Being Wrong Is Never Having To Say You’re Sorry

Back in 2007, after the Long Beach and Los Angeles port commissioners unveiled their Clean Truck Program, they stated repeatedly that the “finest legal minds in the nation” had reviewed the program. In a strongly worded opinion issued last Friday by a unanimous three judge panel of the Ninth Circuit Court of Appeals, it appears the ports plan was so off-base even the best of attorney’s couldn’t save it.

The Ninth Circuit ruled in favor of the American Trucking Association (ATA) in an action they brought against the two ports for their attempts to regulate the trucking industry. The Court focused on the ports “concession agreements” and did not address the environmental components of the program – something never challenged by the American Trucking Association.

Events leading up to the Ninth Circuit decision highlighted some of the worst and most vicious qualities about California’s political process. Proponents of the truck program vilified the ATA for filing their lawsuit – calling the action “immoral.” Full page ads were taken out in local newspapers by a coalition of labor and environmental groups, attacking the Mayor of Long Beach for not including an “employee mandate” provision in the Long Beach plan. Readers were provided the phone number of the Mayor’s office, urging them to call and tell the Mayor to “Get Back on Track.” In light of the Ninth Circuit ruling, perhaps those folks will call back to apologize to the Mayor.

Tens of millions of dollars were spent on slick mailers, ads, staging rallies and the like and on multiple law firms to defend the program. Arguments in favor of the truck plan ranged from air quality to port security – an effort similar to slinging pasta against a wall to see what sticks, which the Court summarizes as a “…gallimaufry of individual covenants required of motor carriers…”

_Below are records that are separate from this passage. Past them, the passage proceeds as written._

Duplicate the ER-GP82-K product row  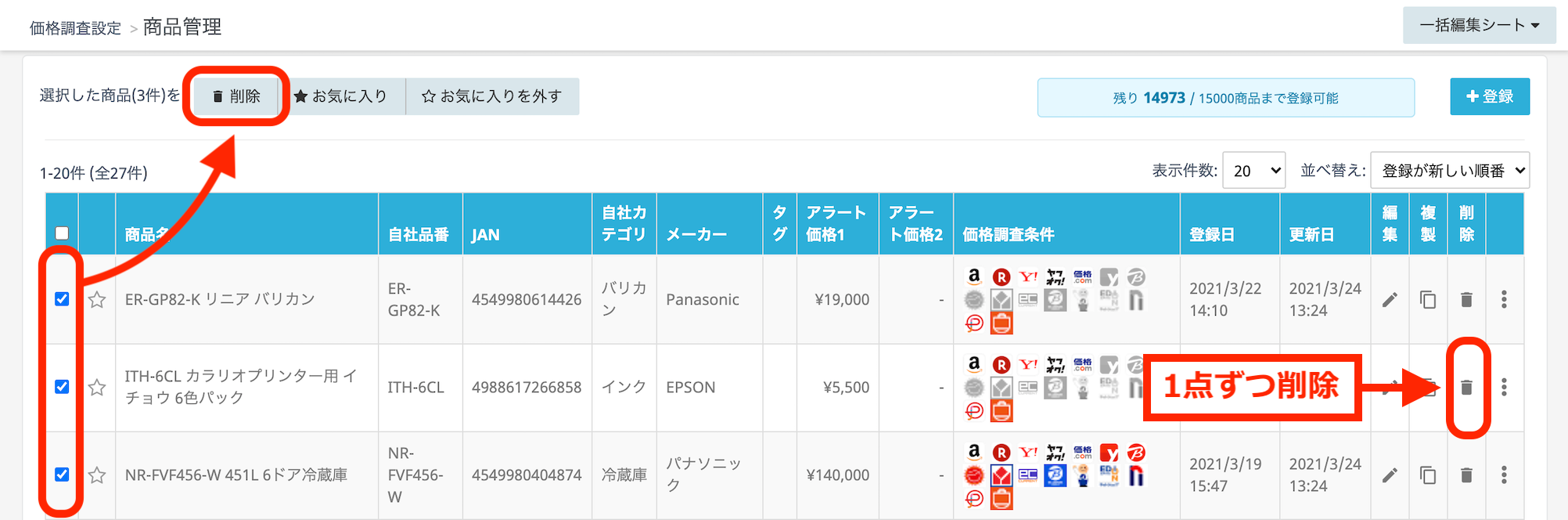pos(1428,300)
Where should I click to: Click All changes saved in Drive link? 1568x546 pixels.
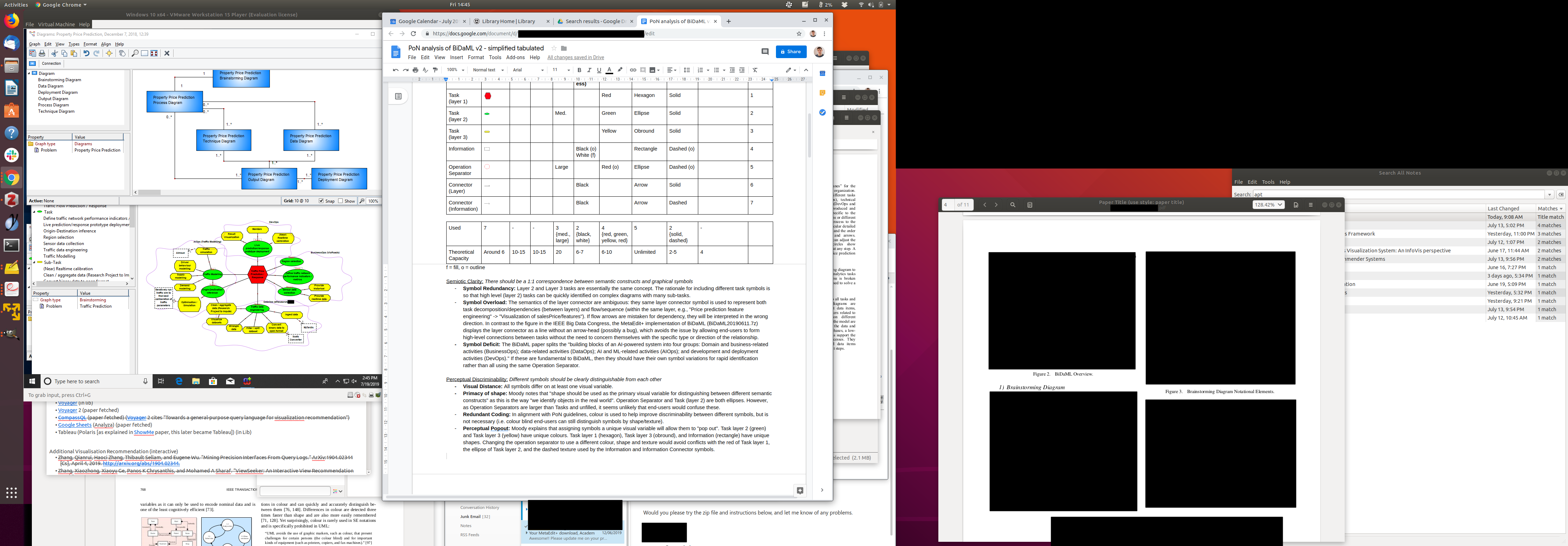(x=575, y=57)
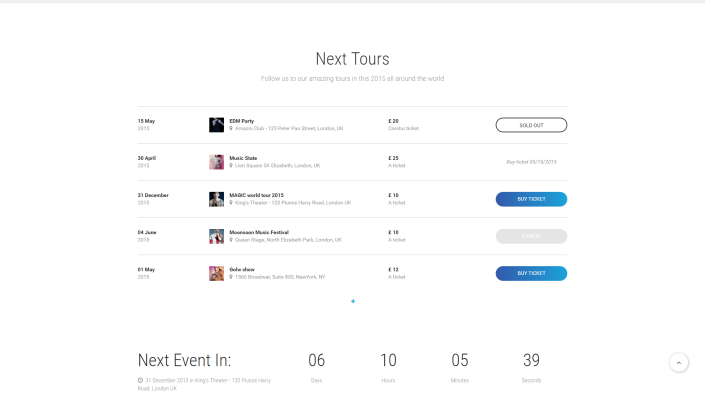Screen dimensions: 705x397
Task: Click the blue plus load-more icon
Action: (x=353, y=301)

The Ninth Circuit has finally brought some adult supervision to the debate. And with regard to the supposed benefits of an employee mandate, the Court stated “We see little safety-related merit in those thread-paper arguments which denigrate small businesses and insist that individuals should work for large employers or not at all.”

With regard to several air quality initiatives, I have a colleague who likes to say that “If this were solely about clean air we would be having a far different debate.” In a bizarre display of damage control, proponents of the Clean Truck Program now praise the fact that the Court did not alter the environmental components of program. But that was not a purposeful act by the Court – the trucking industry never challenged the environmental goals of the program.